Lee’s not just talking about AI firms here. SHARE’s work on this file comes at a critical moment, as companies across the broad economy are investing in the new technology. “There are no guardrails in place to ensure that the development and deployment of these AI systems are responsible and ethical,” she said.

SHARE released Investor Advocacy on Artificial Intelligence this week, a report arguing that “the responsible development and deployment of [AI] is a material investor issue. … There are environmental and social concerns with AI development and use that will affect both individual assets and investor portfolios as a whole.”

The report outlines financial, legal and reputational risks associated with weak oversight and what new regulations and standards mean for stakeholders. It encourages investors to engage executives on risks related to human rights, mis- and disinformation, disclosure and the environment.

The report presents a three-pronged framework for materiality assessments.
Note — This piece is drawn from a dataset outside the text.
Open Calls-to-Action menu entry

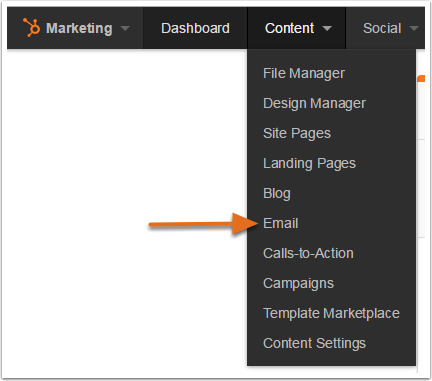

Under financial materiality, investors should consider productivity and innovation; governance and oversight; legal costs and settlements; and customer satisfaction, loyalty and reputation.

Impact materiality includes environmental and energy affordability issues; bias and discrimination resulting from bad AI training data; and people’s access to services.

Under systemic materiality, investors should review employment decisions related to AI; intellectual property protections; technology control; economic productivity; and climate change.

Early days

“Investors are increasingly expecting investing companies to have that effective governance control in place to ensure the responsible and ethical development and deployment of AI systems,” Lee said.

While it’s too early to tell how AI plays out, the stakes are too high to wait.

“This is a really crucial time where the long-term impacts of AI are as yet unknown,” Lee said. “But we still have clarity on some of the risks that are associated with AI. It is important for companies within our portfolios to be able to integrate those systems and controls and prevent those risks.”

SHARE is right to tackle AI in the context of responsible investing. It’s striking how closely the financial materiality framework aligns with the worries a lot of us have about how the broad implementation of AI technology will transform the world we live in.

The organization’s value is its ability to address progressive ideals in a real-world context. As institutional investors have demonstrated for years, capital flows drive executive action. Retail investors, and the advisors who serve them, have an opportunity to make a similarly positive impact.